Oyun Kuramları

Oyun kuramları bu bölümde, klasik kuramlar, çağdaş kuramlar, erken çocukluk eğitimi kuramcıları ve diğer oyun kuramları olarak sınıflandırılmıştır.

Klasik kuramlar arasında yer alan Fazla enerji kuramı, fazla enerjinin amaçsız tüketimi olarak tanımlanmıştır.

Rahatlama ve Eğlenme Kuramında ise oyunun amacı fazla enerji kuramının aksine fazla enerjiyi boşaltmak değil, çalışırken tükenen enerjiyi geri kazanmaktır.

Yetişkinlik yaşamına hazırlık kuramı, çocuğun oyun yolu ile yetişkinlikte ihtiyaç duyacağı becerileri uygulayarak kazanmasına yardım eder görüşü hakimdir.

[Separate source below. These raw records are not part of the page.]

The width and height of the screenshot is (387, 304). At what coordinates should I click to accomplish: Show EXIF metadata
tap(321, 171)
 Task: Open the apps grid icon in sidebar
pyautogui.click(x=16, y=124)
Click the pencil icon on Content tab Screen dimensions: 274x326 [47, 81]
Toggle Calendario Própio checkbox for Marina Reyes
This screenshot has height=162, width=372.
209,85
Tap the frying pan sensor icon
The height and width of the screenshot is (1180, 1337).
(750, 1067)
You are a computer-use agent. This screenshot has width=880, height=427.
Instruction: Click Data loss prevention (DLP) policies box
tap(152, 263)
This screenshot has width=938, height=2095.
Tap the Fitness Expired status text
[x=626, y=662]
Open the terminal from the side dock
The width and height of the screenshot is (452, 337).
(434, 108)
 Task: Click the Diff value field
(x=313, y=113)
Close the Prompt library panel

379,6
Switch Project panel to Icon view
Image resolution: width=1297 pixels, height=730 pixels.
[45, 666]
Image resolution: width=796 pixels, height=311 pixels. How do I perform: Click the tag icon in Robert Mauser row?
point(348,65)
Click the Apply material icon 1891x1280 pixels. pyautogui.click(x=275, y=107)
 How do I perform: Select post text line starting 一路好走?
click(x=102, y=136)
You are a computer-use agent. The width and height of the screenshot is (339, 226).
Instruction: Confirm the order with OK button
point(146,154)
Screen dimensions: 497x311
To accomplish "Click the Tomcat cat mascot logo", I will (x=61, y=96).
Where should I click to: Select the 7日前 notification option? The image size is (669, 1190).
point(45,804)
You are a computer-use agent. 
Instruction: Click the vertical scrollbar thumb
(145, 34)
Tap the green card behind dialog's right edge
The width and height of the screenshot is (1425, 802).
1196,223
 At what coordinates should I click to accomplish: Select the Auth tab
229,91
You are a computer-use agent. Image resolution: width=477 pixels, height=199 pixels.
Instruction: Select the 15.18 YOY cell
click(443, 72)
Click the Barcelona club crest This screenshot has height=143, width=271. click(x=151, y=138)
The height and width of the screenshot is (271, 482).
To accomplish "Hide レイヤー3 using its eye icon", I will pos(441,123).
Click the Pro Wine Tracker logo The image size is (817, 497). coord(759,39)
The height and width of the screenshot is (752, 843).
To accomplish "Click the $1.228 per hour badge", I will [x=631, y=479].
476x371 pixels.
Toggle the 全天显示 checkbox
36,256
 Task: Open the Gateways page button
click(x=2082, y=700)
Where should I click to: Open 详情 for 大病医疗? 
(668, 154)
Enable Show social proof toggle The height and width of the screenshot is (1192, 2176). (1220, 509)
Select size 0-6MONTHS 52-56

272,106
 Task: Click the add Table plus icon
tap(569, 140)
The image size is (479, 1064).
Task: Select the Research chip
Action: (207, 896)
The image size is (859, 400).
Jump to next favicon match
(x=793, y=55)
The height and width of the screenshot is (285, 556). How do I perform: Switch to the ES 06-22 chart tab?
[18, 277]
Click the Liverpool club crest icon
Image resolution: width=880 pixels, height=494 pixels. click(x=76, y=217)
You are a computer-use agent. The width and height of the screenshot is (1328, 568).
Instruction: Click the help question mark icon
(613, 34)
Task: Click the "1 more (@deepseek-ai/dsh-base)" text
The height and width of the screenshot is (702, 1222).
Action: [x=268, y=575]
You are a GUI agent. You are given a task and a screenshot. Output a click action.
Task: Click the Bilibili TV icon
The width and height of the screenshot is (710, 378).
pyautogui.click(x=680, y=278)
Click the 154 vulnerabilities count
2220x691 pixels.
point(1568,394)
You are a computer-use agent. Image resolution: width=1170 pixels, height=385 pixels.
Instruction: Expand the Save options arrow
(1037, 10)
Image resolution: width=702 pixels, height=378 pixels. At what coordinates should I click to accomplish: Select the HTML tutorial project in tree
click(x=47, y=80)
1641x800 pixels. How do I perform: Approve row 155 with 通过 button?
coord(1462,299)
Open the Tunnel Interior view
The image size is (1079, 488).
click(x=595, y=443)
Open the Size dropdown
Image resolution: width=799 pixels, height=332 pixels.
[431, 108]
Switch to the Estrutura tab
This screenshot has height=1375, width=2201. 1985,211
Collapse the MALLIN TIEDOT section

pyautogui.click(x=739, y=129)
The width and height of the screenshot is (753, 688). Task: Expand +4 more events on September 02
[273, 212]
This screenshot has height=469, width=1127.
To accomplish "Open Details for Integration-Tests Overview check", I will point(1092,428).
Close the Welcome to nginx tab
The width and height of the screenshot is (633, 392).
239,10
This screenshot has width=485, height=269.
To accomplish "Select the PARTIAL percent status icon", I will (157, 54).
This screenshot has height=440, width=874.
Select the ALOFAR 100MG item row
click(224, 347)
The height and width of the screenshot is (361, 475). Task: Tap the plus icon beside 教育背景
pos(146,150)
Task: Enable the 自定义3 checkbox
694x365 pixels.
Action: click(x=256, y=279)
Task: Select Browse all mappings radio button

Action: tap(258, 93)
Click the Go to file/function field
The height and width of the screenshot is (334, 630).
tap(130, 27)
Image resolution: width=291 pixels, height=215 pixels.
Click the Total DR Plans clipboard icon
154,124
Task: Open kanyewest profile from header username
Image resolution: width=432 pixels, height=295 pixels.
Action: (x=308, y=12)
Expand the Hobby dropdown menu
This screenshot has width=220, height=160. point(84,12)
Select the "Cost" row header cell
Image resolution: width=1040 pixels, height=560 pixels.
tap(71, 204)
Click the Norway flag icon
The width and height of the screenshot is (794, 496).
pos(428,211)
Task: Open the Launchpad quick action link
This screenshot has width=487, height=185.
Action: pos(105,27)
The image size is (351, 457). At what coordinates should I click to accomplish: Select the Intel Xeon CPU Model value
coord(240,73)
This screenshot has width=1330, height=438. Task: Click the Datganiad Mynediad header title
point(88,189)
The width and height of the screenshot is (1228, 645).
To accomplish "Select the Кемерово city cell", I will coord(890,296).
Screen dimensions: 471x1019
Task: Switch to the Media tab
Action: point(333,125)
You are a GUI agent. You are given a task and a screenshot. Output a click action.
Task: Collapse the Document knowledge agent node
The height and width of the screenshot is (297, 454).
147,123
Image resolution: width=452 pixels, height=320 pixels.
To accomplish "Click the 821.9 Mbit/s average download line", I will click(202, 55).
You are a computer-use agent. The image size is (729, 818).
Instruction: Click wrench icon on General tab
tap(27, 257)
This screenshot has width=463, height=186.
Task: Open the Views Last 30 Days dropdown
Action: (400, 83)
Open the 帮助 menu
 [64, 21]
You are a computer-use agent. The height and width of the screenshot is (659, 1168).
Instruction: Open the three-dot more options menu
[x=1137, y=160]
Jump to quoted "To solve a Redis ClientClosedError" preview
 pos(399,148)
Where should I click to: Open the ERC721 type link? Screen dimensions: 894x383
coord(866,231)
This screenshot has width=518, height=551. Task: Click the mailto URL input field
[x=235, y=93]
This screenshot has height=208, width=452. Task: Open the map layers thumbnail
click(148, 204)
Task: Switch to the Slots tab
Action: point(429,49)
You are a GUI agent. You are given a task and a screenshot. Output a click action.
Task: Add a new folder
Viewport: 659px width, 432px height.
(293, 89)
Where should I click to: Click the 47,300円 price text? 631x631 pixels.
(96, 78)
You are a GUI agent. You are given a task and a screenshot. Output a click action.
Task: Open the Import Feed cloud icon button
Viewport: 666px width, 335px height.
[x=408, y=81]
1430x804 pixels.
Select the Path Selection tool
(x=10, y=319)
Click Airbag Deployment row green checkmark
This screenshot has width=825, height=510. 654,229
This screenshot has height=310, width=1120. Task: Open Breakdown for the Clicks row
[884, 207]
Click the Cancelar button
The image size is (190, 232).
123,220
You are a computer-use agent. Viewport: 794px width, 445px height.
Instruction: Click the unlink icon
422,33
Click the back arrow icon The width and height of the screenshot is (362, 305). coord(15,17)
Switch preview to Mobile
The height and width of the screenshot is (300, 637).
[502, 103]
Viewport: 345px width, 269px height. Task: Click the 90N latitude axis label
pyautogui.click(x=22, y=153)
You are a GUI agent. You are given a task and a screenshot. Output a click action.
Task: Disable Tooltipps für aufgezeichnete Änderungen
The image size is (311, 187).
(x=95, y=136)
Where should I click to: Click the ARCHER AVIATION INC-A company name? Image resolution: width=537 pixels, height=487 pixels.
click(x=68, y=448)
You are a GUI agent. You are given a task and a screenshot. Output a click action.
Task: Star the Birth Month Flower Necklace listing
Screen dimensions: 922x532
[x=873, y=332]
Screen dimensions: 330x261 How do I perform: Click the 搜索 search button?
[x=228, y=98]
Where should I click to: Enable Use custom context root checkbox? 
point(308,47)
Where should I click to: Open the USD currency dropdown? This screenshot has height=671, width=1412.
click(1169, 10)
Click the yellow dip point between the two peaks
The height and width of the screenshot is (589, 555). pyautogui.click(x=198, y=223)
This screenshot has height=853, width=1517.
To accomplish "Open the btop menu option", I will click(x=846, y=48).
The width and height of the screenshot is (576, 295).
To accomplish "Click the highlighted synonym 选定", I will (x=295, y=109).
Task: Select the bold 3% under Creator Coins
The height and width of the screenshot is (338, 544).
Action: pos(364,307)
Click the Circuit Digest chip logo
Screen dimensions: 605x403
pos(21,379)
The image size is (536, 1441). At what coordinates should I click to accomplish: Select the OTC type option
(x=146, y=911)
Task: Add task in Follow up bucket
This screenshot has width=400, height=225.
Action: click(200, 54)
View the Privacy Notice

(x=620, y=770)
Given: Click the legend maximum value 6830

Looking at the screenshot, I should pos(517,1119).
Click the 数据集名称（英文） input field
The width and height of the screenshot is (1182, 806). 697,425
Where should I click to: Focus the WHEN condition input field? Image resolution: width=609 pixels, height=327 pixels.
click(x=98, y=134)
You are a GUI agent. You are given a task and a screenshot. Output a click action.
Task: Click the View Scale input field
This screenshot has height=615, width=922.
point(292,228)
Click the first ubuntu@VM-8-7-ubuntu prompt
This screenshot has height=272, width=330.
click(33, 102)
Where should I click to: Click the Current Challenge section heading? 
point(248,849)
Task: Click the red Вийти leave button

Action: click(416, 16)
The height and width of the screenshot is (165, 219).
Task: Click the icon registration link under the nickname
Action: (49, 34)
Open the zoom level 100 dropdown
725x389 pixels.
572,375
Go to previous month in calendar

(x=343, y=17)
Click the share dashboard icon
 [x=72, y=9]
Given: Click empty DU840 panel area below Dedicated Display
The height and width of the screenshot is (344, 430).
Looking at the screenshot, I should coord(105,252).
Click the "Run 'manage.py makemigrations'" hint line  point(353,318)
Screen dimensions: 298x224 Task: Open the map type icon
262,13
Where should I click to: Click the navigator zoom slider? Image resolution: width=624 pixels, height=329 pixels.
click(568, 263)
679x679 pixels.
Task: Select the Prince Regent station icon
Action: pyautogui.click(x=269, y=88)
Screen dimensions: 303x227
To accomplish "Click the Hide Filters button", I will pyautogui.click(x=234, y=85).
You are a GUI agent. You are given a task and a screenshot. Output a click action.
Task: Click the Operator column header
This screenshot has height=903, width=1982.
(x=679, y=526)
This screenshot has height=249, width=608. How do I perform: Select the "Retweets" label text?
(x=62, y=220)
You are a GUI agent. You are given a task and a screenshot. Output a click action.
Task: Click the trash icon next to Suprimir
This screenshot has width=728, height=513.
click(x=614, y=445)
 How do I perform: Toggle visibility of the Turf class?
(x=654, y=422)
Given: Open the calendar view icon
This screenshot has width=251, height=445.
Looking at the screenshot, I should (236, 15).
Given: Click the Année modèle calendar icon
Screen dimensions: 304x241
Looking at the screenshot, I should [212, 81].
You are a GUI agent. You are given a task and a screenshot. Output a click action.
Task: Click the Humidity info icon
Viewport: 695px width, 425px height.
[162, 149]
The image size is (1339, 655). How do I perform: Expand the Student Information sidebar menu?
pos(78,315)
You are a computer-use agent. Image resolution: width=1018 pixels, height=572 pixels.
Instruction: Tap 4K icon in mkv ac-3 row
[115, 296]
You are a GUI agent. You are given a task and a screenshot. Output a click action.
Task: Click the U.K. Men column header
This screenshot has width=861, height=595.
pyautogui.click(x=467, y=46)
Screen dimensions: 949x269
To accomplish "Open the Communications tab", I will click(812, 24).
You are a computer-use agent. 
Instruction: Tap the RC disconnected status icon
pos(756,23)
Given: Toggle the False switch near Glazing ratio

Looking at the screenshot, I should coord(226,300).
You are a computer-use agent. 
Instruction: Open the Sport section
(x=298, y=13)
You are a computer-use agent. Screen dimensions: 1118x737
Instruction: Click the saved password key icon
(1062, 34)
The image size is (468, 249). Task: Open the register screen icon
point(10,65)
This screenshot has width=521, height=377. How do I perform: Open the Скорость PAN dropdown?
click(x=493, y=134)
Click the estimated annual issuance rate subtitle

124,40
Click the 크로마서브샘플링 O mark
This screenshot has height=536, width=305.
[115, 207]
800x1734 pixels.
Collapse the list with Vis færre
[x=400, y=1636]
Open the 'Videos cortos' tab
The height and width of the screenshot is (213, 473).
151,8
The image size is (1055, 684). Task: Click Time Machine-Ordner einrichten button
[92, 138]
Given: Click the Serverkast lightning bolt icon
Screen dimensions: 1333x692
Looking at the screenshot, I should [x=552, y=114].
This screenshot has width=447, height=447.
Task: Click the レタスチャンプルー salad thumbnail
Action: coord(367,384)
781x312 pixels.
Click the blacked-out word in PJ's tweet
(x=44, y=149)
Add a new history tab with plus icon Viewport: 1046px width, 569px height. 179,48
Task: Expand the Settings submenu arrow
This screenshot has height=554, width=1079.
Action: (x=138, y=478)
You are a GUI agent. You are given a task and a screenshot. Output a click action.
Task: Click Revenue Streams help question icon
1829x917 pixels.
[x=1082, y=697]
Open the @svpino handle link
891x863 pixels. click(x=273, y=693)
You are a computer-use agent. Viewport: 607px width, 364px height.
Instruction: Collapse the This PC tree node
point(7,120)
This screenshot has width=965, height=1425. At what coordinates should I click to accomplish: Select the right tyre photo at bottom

Tekrarlama kuramı ise, doğuştan gelen içgüdülere odaklanır.

Modern Kuramlar, psikoanalitik kuramlar ve bilişsel kuramlar olarak sınıflandırılmıştır.

Psikoanalitik kuramı geliştiren Freud, oyun yolu ile çocukların travmatik olaylar sonucunda meydana gelen olumsuz duygularını dışarı vurduklarını ve oyun sonunda olumlu duygular edinerek olumsuz duygulardan arındıklarını söyler.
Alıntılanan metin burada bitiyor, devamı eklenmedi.